Die hat auch Prozesskostenhilfe bekommen. Da wird jetzt ein Sachverständiger, weil es ist relativ kompliziert, es geht um Heizungen und mangelhafte Heizleistungen, da wird jetzt ein Sachverständiger kommen, und da kann sie froh sein, dass sie von den Kosten befreit ist. Weil, wenn sie den Prozess selbst hätte bezahlen müssen, hätte man wahrscheinlich überlegen müssen, den Forderungen des Vermieters doch in einem größeren Umfang nachzugeben, weil das Risiko der Kosten eines solchen Gutachtens doch sehr hoch ist.

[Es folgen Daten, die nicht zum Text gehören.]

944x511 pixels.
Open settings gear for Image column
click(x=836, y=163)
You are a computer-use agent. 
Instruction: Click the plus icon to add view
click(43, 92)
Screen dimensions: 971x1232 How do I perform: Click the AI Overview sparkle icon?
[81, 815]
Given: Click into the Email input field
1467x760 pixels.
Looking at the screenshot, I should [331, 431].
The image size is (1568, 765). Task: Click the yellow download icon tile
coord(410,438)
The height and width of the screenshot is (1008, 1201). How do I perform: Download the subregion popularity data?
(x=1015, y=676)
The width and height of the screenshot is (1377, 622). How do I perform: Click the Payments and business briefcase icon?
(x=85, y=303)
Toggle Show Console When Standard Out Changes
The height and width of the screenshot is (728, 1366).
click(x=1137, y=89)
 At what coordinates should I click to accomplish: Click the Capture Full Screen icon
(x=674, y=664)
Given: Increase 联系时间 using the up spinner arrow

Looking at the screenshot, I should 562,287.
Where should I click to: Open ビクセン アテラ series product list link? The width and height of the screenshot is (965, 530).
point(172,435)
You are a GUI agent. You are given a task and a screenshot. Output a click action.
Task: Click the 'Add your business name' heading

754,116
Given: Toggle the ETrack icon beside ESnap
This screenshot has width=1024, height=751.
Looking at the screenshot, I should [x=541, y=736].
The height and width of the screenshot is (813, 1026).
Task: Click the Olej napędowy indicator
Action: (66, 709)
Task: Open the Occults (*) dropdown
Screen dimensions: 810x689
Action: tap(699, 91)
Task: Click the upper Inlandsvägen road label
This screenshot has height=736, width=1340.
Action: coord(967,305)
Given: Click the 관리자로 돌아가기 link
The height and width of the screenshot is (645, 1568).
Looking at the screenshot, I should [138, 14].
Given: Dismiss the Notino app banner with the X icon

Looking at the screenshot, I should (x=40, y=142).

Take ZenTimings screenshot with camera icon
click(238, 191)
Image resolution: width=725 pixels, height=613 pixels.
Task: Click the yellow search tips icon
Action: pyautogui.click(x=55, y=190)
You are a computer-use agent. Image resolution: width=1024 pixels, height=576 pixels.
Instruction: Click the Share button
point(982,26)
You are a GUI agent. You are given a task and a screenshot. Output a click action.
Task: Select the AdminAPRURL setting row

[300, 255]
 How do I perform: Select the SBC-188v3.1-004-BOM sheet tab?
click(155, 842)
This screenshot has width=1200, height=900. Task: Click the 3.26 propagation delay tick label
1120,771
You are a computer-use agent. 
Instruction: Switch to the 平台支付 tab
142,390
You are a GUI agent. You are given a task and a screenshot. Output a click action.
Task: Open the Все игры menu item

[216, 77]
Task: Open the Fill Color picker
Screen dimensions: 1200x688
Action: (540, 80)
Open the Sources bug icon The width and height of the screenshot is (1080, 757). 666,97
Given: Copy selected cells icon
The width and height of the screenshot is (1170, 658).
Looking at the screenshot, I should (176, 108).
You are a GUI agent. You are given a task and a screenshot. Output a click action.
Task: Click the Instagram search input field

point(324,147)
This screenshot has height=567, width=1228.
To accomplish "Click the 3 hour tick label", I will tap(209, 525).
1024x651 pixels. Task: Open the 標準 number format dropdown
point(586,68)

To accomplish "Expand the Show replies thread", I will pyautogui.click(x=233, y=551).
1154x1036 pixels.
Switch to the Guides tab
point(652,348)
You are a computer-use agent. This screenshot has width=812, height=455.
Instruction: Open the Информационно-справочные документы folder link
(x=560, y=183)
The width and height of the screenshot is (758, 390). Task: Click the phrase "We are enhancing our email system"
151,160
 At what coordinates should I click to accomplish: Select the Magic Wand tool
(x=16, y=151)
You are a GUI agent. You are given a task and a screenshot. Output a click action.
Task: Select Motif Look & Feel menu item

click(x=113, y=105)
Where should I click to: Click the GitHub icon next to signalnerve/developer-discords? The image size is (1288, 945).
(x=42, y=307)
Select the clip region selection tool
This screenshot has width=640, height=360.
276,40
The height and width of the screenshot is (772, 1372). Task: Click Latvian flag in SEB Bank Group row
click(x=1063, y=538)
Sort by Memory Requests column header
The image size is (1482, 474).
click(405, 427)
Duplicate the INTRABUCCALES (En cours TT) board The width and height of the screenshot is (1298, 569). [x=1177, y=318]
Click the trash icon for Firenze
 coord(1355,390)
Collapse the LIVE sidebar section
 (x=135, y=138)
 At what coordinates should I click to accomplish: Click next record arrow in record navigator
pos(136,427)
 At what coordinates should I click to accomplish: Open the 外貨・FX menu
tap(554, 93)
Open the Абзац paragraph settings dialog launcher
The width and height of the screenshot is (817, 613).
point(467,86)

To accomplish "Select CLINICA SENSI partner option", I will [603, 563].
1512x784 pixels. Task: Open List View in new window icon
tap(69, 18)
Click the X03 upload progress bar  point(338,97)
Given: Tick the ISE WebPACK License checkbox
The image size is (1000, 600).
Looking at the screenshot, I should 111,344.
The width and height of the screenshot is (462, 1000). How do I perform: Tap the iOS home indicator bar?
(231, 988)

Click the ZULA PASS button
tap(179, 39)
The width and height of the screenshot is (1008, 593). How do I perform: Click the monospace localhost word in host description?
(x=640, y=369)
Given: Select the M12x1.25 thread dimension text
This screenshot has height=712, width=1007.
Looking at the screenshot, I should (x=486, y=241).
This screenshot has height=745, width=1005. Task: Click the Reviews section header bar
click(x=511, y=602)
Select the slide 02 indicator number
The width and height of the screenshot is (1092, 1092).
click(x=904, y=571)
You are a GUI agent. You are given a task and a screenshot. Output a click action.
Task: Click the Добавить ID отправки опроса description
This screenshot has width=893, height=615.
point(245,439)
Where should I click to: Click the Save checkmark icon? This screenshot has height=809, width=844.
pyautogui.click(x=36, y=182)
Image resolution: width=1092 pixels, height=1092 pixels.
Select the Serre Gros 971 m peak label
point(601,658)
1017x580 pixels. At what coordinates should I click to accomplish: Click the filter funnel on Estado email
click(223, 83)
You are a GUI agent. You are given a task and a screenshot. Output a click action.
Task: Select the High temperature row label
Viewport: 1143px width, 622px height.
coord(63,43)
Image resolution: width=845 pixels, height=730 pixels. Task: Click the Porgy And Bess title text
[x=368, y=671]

Auch wenn Empfänger von Prozesskostenhilfe teure Gutachten erst einmal nicht selbst zahlen müssen, gehen sie doch ein Risiko ein, wenn sie klagen oder sich als Beklagte vor Gericht wehren. Wer nämlich seinen Prozess verliert, muss den gegnerischen Anwalt bezahlen - dafür kommt die Prozesskostenhilfe nicht auf. Und wer gewinnt, muss von seinem Gewinn die Prozesskostenhilfe zurückzahlen; jedenfalls solange er dadurch nicht unter die festgelegte Armutsgrenze sackt.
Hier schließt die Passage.